=== Section Start ===
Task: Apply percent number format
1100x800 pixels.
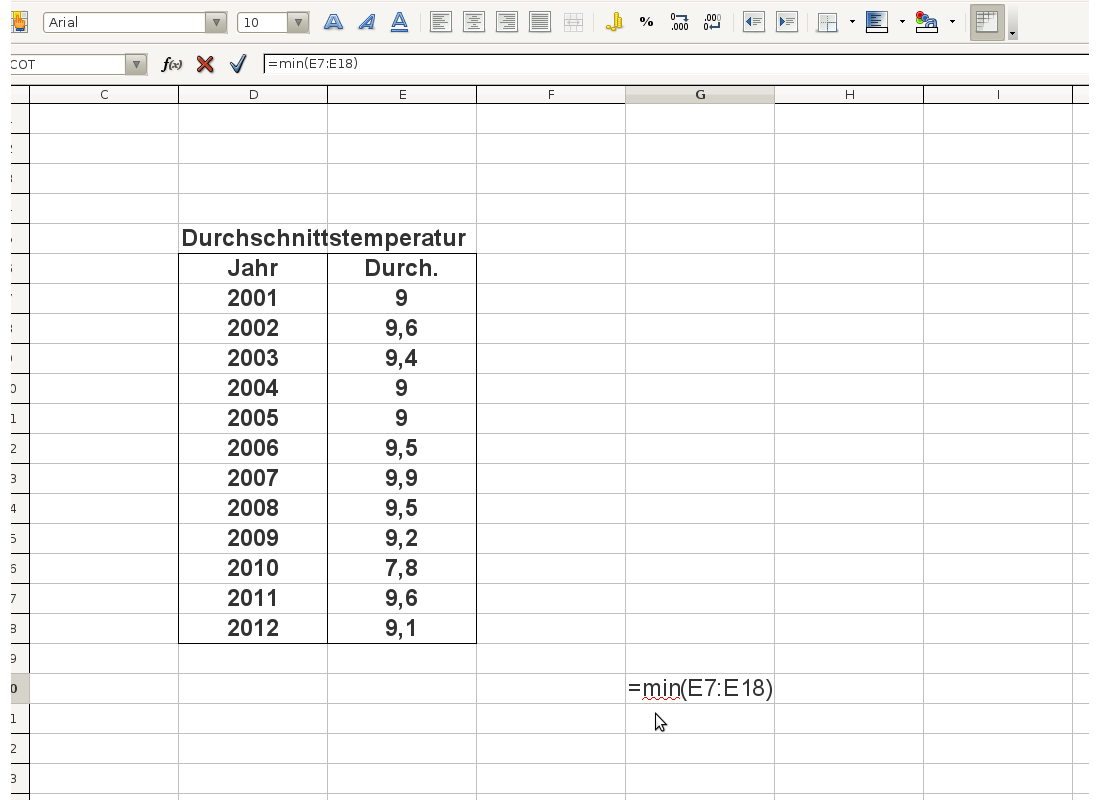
=== Section End ===
=== Section Start ===
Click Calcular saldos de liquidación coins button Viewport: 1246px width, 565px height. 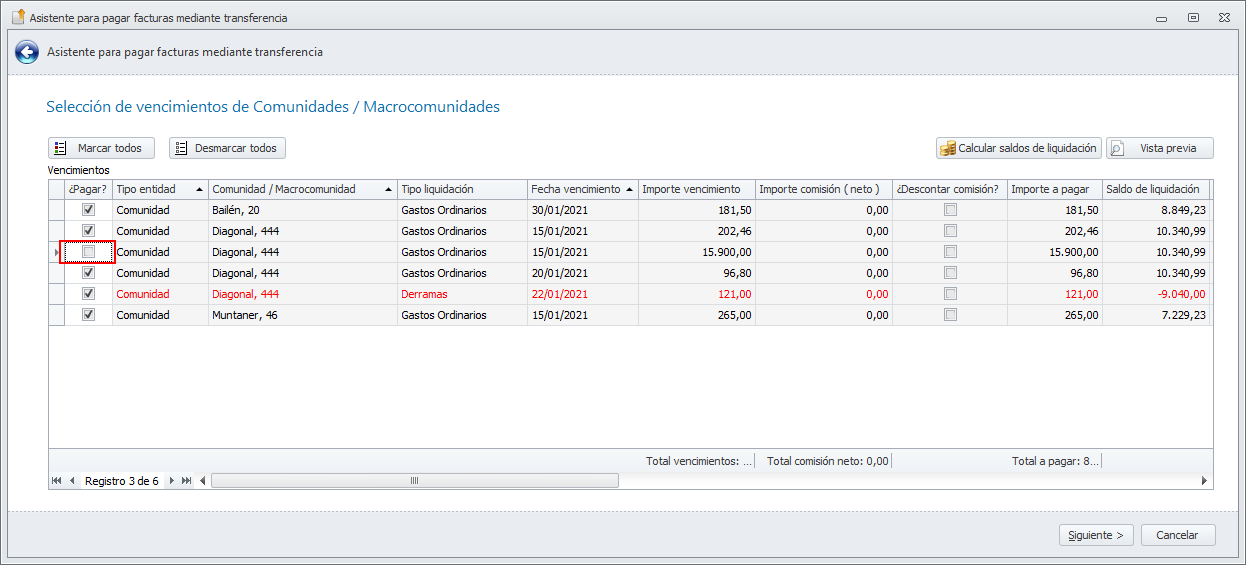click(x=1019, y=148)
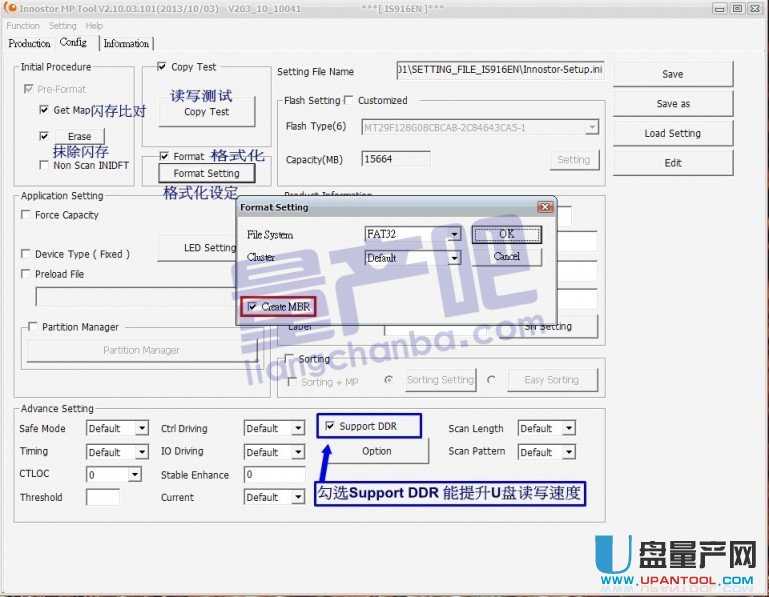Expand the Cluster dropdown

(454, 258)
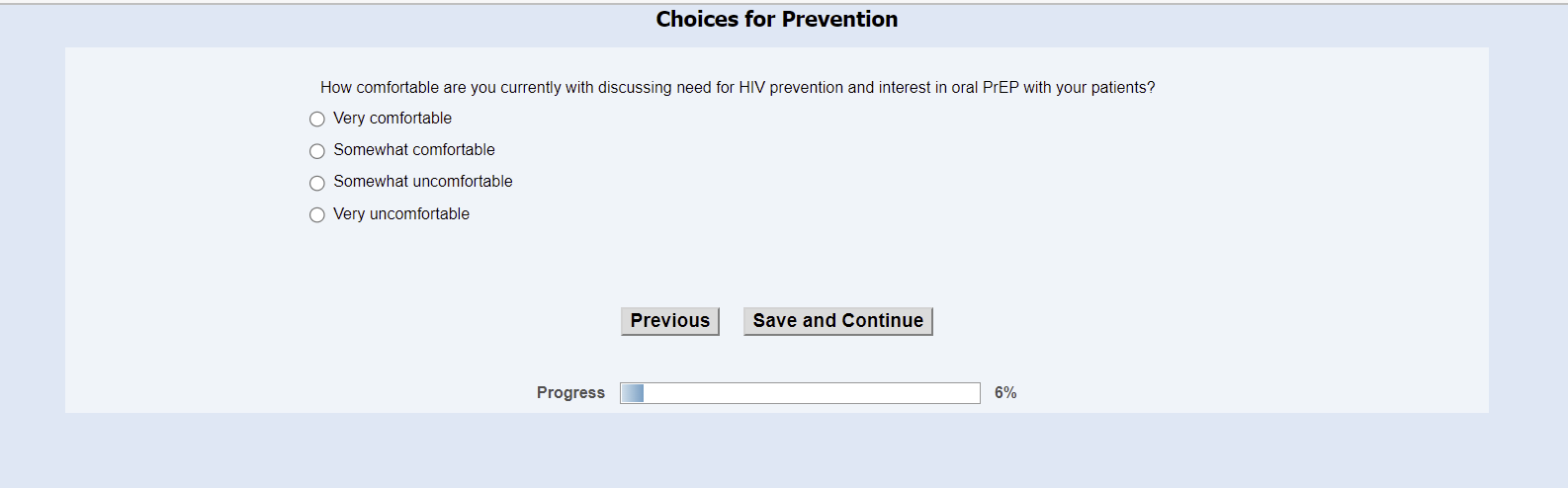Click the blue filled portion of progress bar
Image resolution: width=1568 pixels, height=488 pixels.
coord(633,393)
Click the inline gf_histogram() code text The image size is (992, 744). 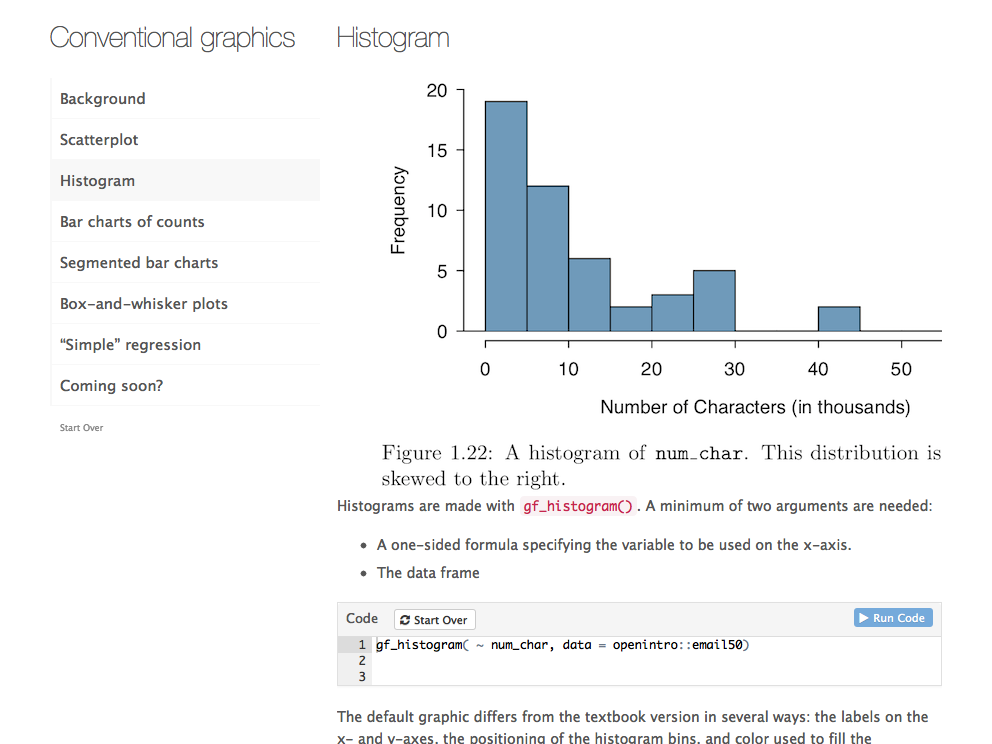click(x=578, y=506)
=== Section End ===
=== Section Start ===
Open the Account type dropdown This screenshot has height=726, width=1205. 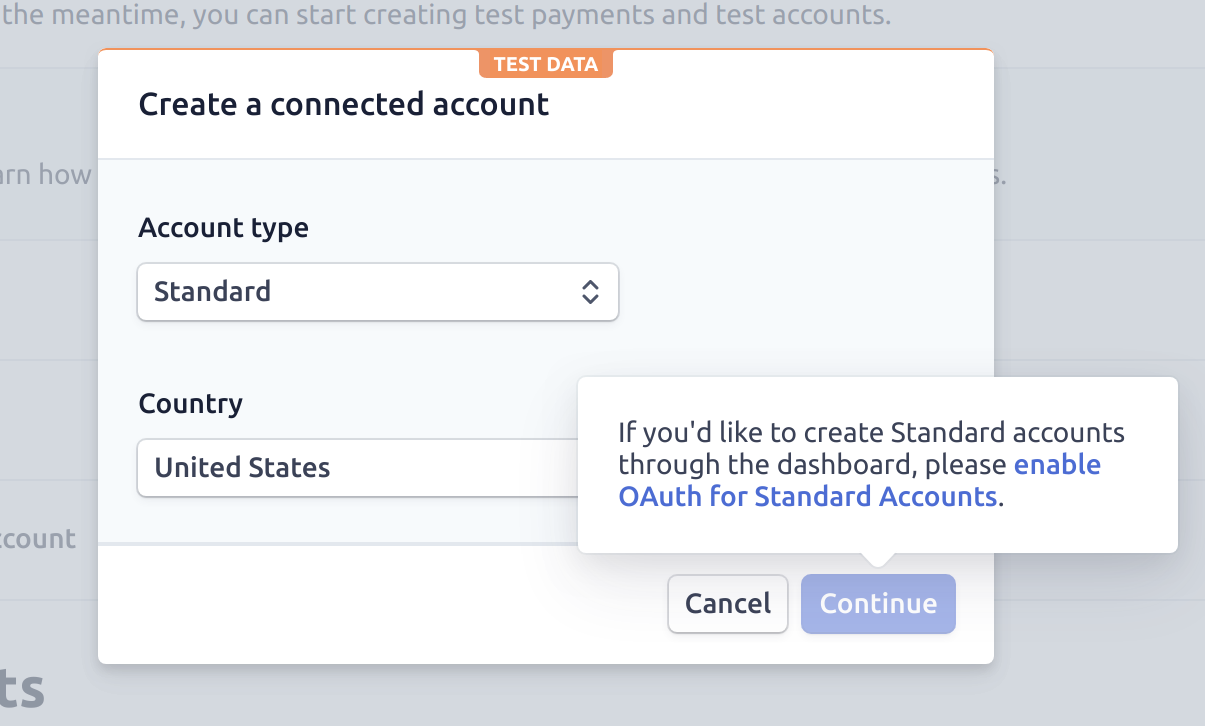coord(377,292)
=== Section End ===
Of the lines above, output exactly those from the line bearing "Task: Apply percent number format" through the line bearing "1100x800 pixels.", inclusive.

Task: Apply percent number format
1100x800 pixels.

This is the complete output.